At first glance, Books Make a Home, by Damian Thompson (Ryland Peters & Small, see left) seemed a bit extra. A whole book about, well, books, and how to display them... really?

But it's quite a nice book, in fact – with some inspiring ideas, such as using salvaged doors, halved, as shelves, making book 'blocks' (four towers of tomes, pushed together and positioned at 90-degree angles to show off the spines), and books used as a prop for a battered old wooden drawer to sit on top of, with colourful jewellery spilling out. However...

... there was one page that kept catching my eye (right): colour co-ordinated books were something other people, more disciplined and design purist than me did. But I kept flicking back to the page... and finally committed to the idea. It just looks so slick, it seemed worth the effort.

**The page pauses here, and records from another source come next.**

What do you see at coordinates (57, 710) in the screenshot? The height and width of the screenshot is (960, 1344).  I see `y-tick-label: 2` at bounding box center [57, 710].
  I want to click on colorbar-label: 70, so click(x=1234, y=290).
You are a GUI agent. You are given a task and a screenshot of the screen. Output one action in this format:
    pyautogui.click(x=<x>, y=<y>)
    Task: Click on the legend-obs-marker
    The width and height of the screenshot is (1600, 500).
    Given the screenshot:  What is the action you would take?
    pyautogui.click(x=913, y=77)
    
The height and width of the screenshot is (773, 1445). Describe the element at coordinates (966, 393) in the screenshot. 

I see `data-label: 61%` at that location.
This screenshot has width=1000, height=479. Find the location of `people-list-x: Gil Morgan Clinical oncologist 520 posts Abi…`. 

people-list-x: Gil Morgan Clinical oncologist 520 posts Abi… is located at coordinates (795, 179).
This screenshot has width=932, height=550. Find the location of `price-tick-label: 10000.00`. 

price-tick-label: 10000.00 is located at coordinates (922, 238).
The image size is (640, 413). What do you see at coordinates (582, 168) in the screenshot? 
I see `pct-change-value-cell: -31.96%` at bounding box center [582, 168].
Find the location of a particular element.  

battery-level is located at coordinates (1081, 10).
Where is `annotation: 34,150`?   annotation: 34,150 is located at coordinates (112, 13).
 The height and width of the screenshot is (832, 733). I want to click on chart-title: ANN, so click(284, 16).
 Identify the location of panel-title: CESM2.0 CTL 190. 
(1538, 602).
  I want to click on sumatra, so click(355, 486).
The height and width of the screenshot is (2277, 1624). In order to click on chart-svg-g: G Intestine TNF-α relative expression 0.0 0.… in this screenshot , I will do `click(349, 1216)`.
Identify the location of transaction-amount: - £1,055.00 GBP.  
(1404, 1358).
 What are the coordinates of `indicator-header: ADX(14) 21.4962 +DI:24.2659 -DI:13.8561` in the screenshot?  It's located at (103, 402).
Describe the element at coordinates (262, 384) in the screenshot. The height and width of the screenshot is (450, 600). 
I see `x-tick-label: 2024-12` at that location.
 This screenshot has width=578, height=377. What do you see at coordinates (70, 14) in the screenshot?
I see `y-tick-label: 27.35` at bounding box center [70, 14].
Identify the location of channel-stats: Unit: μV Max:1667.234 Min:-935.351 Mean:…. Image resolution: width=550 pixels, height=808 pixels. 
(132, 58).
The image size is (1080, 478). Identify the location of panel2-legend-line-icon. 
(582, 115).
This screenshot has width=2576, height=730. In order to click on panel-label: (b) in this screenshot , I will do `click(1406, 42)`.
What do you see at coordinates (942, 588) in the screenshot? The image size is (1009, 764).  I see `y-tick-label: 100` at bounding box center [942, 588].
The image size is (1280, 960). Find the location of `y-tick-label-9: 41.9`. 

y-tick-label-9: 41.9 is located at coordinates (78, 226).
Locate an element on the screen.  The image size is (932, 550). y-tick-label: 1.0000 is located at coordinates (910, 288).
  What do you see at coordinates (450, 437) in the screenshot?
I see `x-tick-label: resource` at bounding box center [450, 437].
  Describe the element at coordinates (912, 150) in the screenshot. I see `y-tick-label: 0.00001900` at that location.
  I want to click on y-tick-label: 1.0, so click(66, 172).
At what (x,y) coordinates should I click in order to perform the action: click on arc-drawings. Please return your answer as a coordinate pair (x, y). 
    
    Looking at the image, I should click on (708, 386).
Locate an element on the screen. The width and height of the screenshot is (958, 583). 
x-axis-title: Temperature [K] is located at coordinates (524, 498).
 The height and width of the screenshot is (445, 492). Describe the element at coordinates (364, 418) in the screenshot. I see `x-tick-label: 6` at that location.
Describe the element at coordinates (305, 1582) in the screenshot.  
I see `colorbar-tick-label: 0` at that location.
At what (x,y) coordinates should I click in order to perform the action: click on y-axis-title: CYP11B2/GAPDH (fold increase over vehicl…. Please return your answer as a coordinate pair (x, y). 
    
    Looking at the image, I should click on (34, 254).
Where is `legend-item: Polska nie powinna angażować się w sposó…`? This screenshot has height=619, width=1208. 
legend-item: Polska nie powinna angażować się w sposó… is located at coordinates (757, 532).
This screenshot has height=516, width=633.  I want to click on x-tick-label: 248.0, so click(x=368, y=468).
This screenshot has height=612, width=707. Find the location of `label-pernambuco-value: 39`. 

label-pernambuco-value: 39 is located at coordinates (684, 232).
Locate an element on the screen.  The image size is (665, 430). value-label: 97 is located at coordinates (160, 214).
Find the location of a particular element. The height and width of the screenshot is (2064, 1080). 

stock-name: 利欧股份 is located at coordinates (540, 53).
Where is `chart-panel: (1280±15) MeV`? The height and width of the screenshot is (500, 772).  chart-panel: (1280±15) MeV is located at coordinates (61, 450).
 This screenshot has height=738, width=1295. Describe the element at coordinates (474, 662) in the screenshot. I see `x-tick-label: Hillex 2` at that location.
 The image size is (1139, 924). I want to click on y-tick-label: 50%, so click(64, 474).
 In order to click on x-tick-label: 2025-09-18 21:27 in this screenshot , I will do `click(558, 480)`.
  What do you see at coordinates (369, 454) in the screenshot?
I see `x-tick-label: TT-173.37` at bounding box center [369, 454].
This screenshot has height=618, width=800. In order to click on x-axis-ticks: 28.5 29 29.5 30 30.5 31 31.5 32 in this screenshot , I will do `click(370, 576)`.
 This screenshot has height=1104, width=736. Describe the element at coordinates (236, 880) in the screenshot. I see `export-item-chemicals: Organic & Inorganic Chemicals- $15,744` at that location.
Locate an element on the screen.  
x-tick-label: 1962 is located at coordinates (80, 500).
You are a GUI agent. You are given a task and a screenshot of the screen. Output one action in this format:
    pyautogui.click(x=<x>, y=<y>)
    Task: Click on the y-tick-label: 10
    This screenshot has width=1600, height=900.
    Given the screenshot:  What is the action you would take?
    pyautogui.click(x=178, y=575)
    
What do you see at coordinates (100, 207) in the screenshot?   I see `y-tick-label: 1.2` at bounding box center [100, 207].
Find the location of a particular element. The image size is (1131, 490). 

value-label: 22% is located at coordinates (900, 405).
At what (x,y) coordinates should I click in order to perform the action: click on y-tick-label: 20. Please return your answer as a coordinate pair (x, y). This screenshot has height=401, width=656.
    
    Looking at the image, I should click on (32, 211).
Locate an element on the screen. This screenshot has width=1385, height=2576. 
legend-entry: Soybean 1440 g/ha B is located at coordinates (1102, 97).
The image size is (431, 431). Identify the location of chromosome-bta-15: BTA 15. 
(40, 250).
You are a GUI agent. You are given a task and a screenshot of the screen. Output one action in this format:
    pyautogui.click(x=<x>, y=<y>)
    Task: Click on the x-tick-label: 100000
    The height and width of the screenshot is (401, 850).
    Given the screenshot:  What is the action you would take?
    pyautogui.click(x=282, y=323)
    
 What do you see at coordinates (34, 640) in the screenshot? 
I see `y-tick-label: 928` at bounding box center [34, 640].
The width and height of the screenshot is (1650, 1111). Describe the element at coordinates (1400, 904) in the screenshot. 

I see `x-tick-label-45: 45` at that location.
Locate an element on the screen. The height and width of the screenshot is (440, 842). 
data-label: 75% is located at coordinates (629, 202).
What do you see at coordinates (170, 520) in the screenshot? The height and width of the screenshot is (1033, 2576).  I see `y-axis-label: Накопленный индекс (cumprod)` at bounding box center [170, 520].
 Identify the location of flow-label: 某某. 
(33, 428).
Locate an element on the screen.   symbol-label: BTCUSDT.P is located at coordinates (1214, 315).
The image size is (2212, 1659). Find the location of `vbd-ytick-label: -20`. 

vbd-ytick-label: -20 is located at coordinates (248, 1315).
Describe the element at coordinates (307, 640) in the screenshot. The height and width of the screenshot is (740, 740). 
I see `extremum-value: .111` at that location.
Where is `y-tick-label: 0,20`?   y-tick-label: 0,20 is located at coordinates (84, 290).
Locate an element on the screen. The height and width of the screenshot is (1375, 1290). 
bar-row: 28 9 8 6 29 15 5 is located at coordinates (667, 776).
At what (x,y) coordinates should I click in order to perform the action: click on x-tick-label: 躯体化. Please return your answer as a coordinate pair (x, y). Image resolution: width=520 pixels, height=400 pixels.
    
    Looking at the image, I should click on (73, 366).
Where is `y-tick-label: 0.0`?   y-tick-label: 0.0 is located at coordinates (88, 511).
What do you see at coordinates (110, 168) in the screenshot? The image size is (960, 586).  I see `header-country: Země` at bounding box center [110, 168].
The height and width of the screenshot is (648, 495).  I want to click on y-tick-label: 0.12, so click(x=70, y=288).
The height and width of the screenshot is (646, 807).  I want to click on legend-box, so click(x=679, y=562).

So over a couple of days, I went from this:

To this!

And it was HARD work. First, there's the issue of categorising your books. Elsewhere in the house, books are sorted – very loosely – by type. All those old literary theory textbooks from college that I might just need again (but let's skip over my hoarding issues for now) would be grouped together; books by the same author; vintage Penguins (actually, they'd still work in the orange section if they weren't happily living on some other shelves). But with colour co-ordination, you have to let go of all that, and it feels a bit wrong.

One nice surprise was that in mixing things up so radically, I re-discovered heaps of beloved books I'd forgotten I had (like the only other Iris Murdoch book I own, which I'm looking forward to reading for the first time, and the book about the French wind artist, ahem, Le Petomene (if you speak the language you'll understand his unusual instrument).

Sorting which colours went next to which was tricky. In the end I went for a rainbow theme at the top; moving from violets (and some gratuitous pinks) into greys, whites, off-whites and – for the bottom shelf – a row of neat, anchoring black.

Unusually, I have a very ancient light-switch on the side of the shelves (I got the electrician to move it there from the wall rather than put it on another wall when the shelves were built because I like it so much and wanted it to stand out). Now the wood is all freshly painted, it's come into its own – so I thought I'd decorate it with this lovely lead horse, below, that my friend Camilla gave me last week.

And books alone, I think, are dull. I always like to throw in some ornaments. The ones above are probably a bit more sophisticated than this one (though, admittedly, there is a twee, technicolour picture of a dog...). But I love my mini Run DMC!